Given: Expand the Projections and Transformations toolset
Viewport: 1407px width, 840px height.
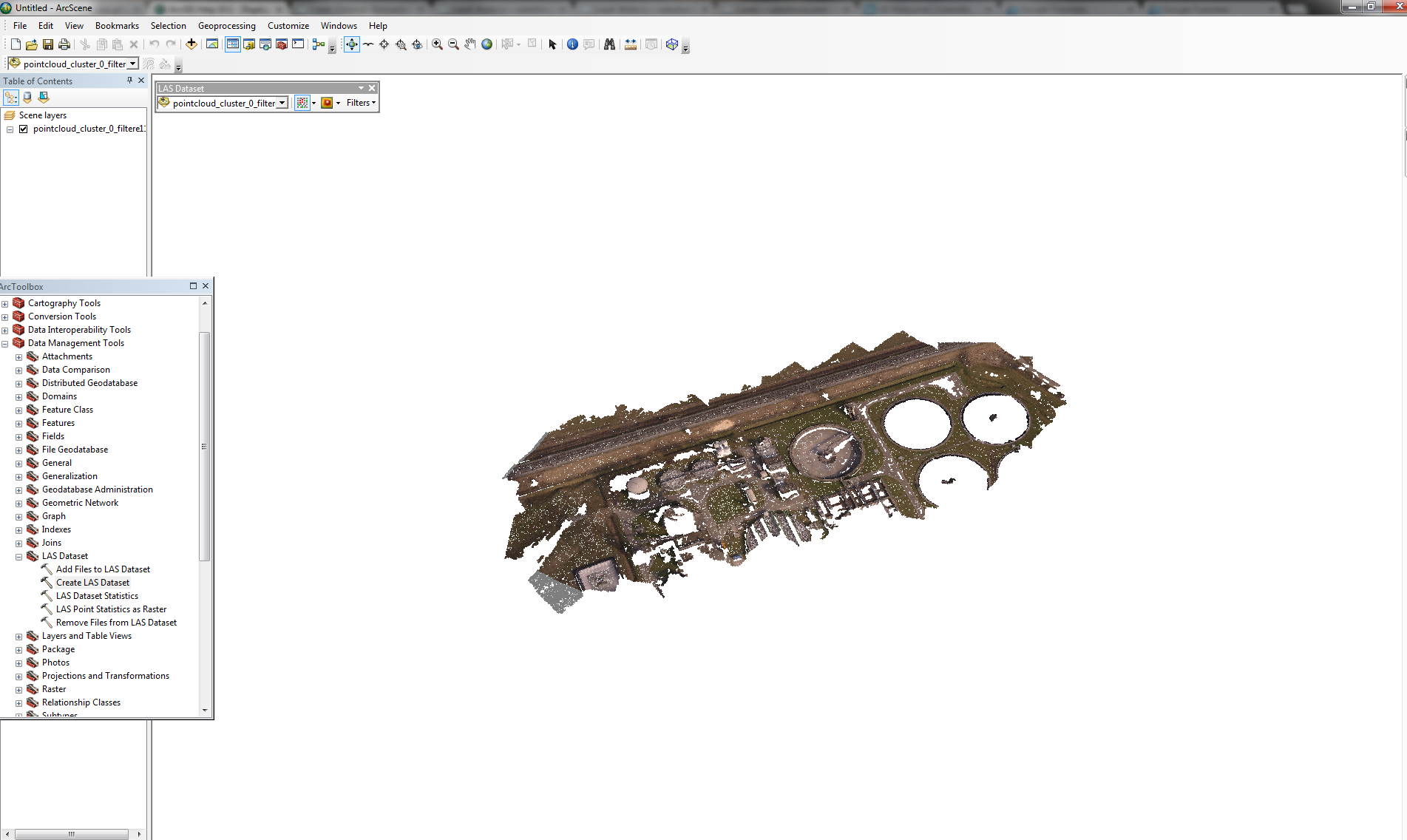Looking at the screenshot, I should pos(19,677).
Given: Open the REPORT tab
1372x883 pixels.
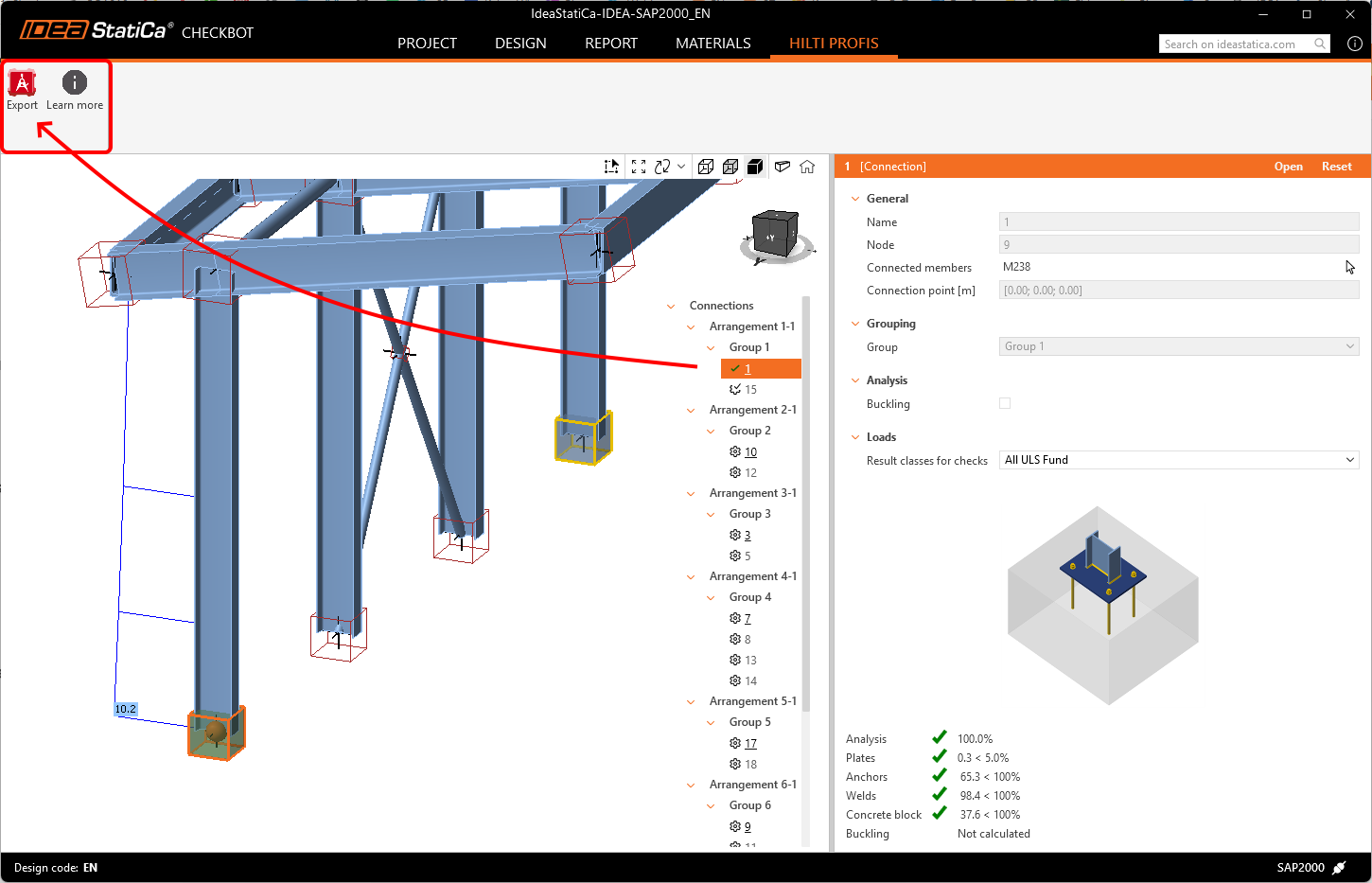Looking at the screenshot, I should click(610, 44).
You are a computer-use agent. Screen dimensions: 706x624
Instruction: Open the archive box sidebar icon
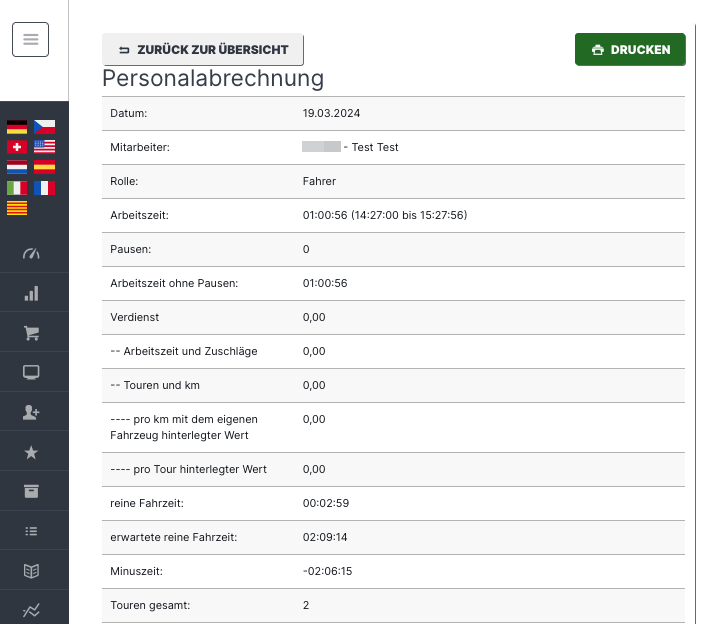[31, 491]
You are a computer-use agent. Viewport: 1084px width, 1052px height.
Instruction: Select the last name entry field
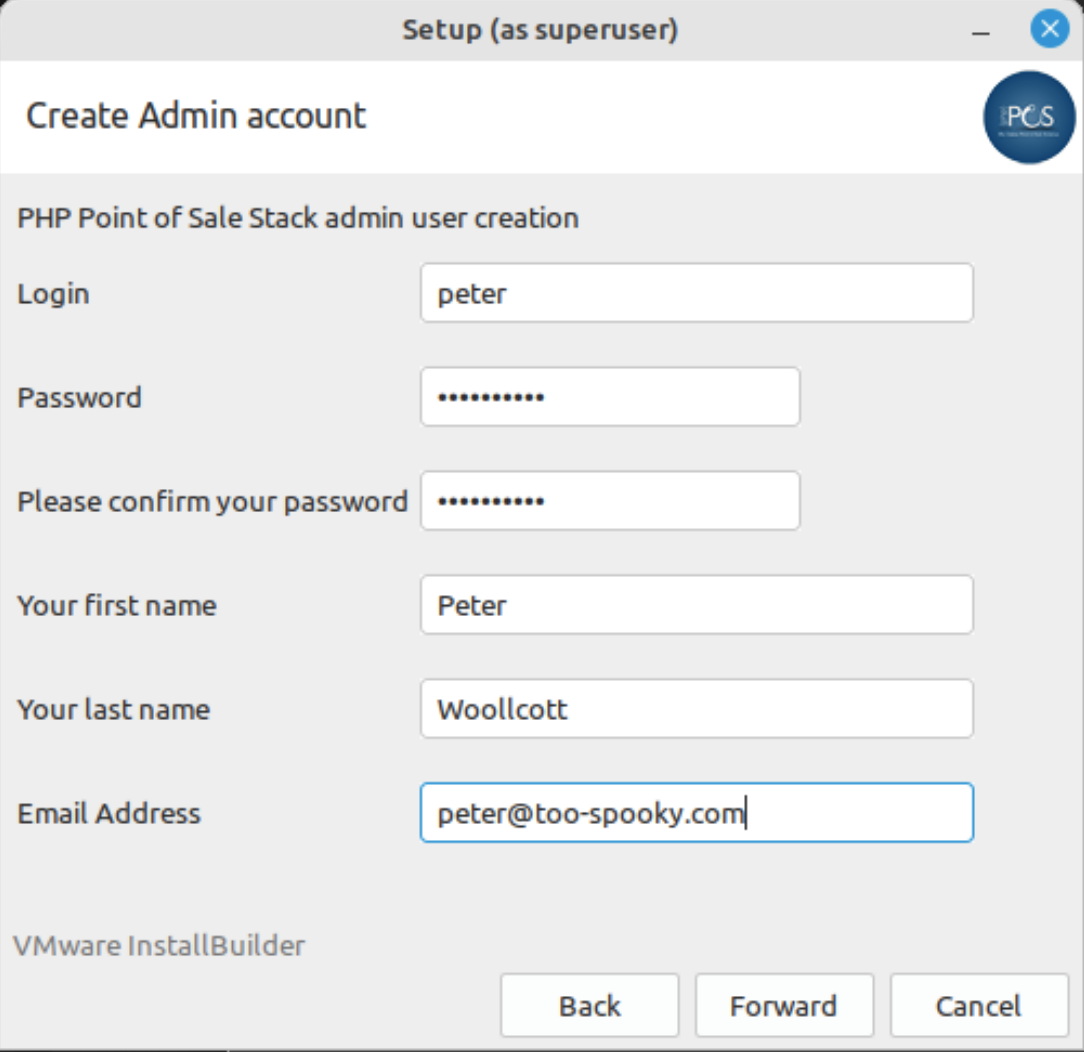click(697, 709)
- - -
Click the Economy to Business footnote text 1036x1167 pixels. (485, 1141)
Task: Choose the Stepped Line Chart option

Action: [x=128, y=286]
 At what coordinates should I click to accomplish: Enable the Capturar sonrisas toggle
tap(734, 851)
- - -
* [Aim of the exercise]:
Look at the entries above. Say how many lines have the word "Given", and give only the number.

* [Result]:
2